▶ [Texte fourni]
- - - -
Au Nicaragua, les partisan·es du capitalisme, libérales·aux et conservateur·rices historiquement opposé·es au sandinisme, se retrouvent mélangé·es dans les rues aux nostalgiques de la révolution sandiniste qui se sentent trahi·es par Ortega. On assiste donc à une "grande diversité des opinions, des chantres de la droite aux militants de gauche, rassemblées au sein du mouvement de résistance nicaraguayen."
De façon similaire, en Bolivie, une « coalition plutôt large de "plateforme citoyenne" rassemble des ancien·nes supporters de Morales, déçu·es, et des votant·es des classes moyennes oubliées, plus ou moins allié·es aux élites traditionnel·les et aux secteurs conservateurs qui se sont toujours opposé à Morales et à son parti, le MAS ».

Ce flou dans l’alternative, c’est-à-dire dans le projet politique de l’« après-ce-gouvernement », représente un vrai danger, dans le contexte d’émergence des extrêmes droites dans le monde, et plus encore au vu des fantômes du passé (et du présent) latino-américain.
Le (contre)exemple de la destitution de Dilma Rousseff (malgré toutes les erreurs que l’on peut reconnaître au Parti des Travailleurs brésilien) suivi du gouvernement de Michel Temer puis de la victoire de Bolsonaro [14], est une véritable inquiétude pour toutes celles et ceux qui souhaitent le départ de ces dirigeants qui, de « gauche », n’ont plus vraiment que le nom.
En Bolivie, les mouvements sociaux ont conscience que « le Non a Evo est aussi dangereux que le Oui » : l’opposition de droite, oligarchique, raciste et violente, n’attend que le moment favorable pour se ressaisir du pouvoir.
- - - -
▶ [Données brutes]
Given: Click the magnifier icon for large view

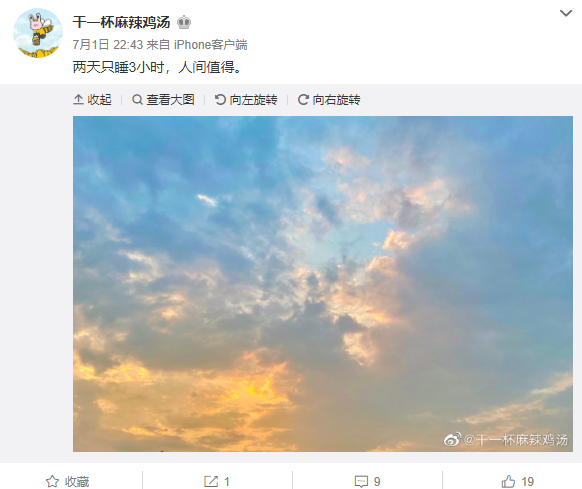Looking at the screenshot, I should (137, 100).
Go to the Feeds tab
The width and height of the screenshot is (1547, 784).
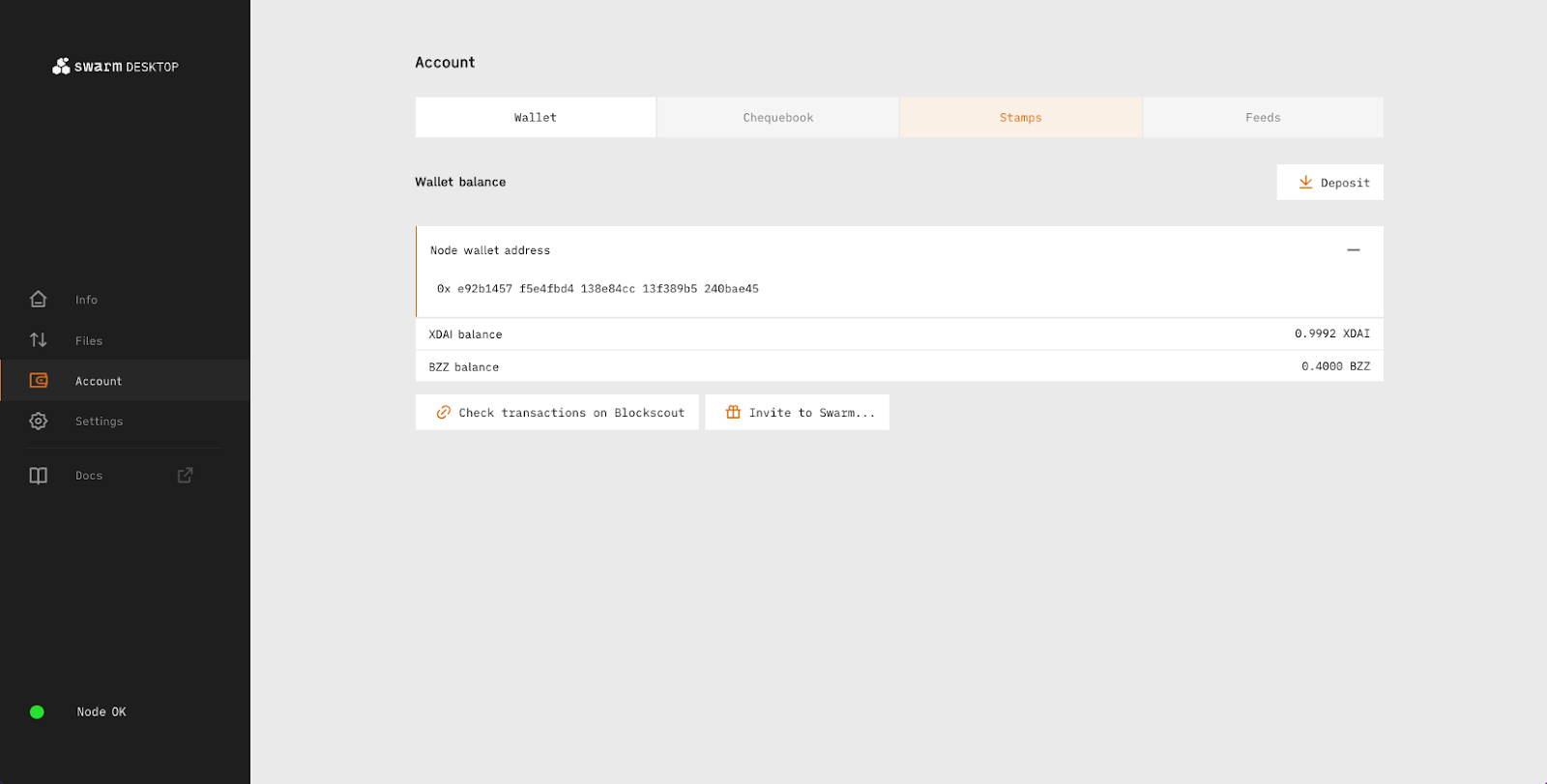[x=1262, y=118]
- - - -
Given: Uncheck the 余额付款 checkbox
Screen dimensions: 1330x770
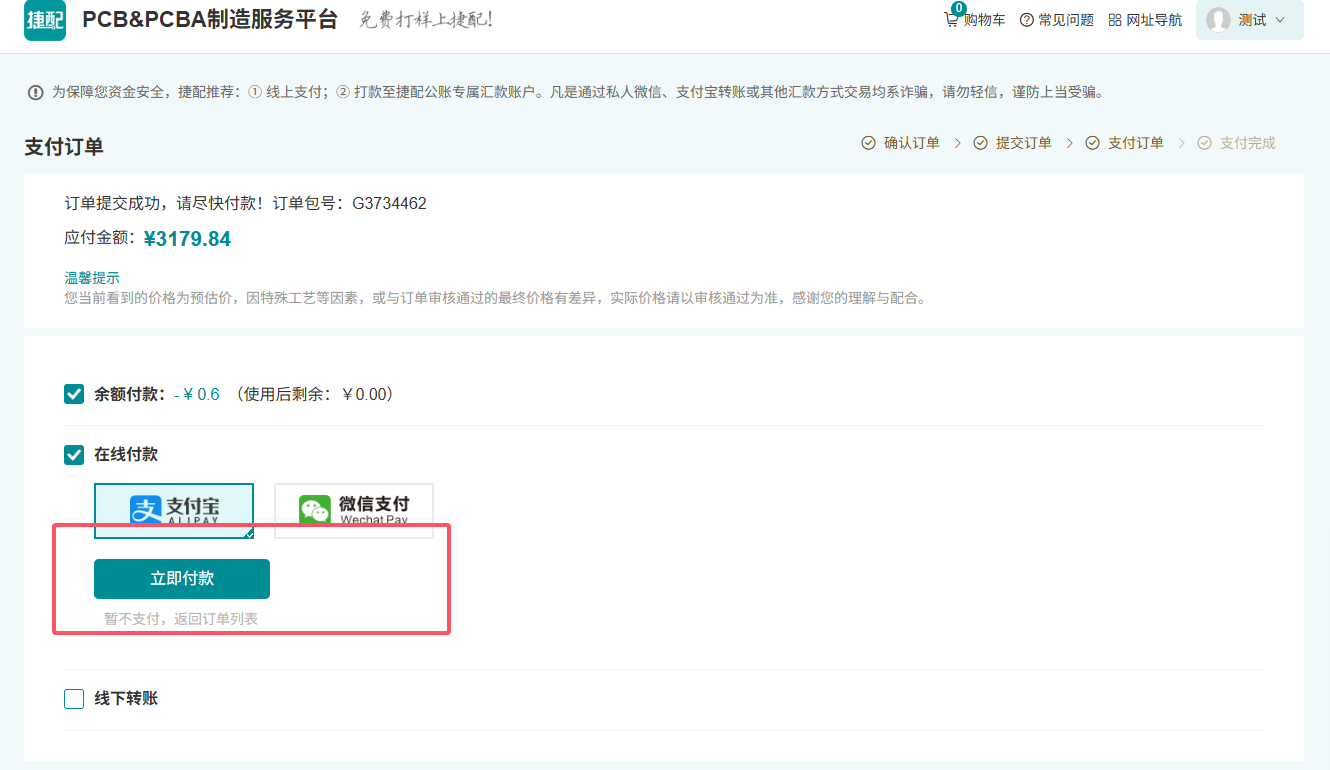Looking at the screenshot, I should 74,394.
- - - -
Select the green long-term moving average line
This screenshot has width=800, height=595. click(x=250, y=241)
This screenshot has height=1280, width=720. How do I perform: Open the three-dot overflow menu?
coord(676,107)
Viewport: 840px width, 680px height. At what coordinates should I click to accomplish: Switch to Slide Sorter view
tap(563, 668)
- - - -
▶ [Énoncé 1]
Extrayez en entier le texte sur le Nicaragua et la Bolivie, sans y changer un seul mot.
▶ [Énoncé 2]
Dans les enregistrements, reprenez tout ce qui va de la ligne contenant « Given: Click the » jusqu'à celle contenant « [x=1262, y=118] », les deux incluses, en substituant « Messages » à « Feeds » et sans rien modifier d'autre. Laissez les images de côté.
Les enregistrements n'ont aucun lien avec le texte.

▶ [Résultat final 1]
Au Nicaragua, les partisan·es du capitalisme, libérales·aux et conservateur·rices historiquement opposé·es au sandinisme, se retrouvent mélangé·es dans les rues aux nostalgiques de la révolution sandiniste qui se sentent trahi·es par Ortega. On assiste donc à une "grande diversité des opinions, des chantres de la droite aux militants de gauche, rassemblées au sein du mouvement de résistance nicaraguayen."
De façon similaire, en Bolivie, une « coalition plutôt large de "plateforme citoyenne" rassemble des ancien·nes supporters de Morales, déçu·es, et des votant·es des classes moyennes oubliées, plus ou moins allié·es aux élites traditionnel·les et aux secteurs conservateurs qui se sont toujours opposé à Morales et à son parti, le MAS ».

Ce flou dans l’alternative, c’est-à-dire dans le projet politique de l’« après-ce-gouvernement », représente un vrai danger, dans le contexte d’émergence des extrêmes droites dans le monde, et plus encore au vu des fantômes du passé (et du présent) latino-américain.
Le (contre)exemple de la destitution de Dilma Rousseff (malgré toutes les erreurs que l’on peut reconnaître au Parti des Travailleurs brésilien) suivi du gouvernement de Michel Temer puis de la victoire de Bolsonaro [14], est une véritable inquiétude pour toutes celles et ceux qui souhaitent le départ de ces dirigeants qui, de « gauche », n’ont plus vraiment que le nom.
En Bolivie, les mouvements sociaux ont conscience que « le Non a Evo est aussi dangereux que le Oui » : l’opposition de droite, oligarchique, raciste et violente, n’attend que le moment favorable pour se ressaisir du pouvoir.

▶ [Résultat final 2]
Given: Click the magnifier icon for large view

Looking at the screenshot, I should (137, 100).
Go to the Messages tab
The width and height of the screenshot is (1547, 784).
[x=1262, y=118]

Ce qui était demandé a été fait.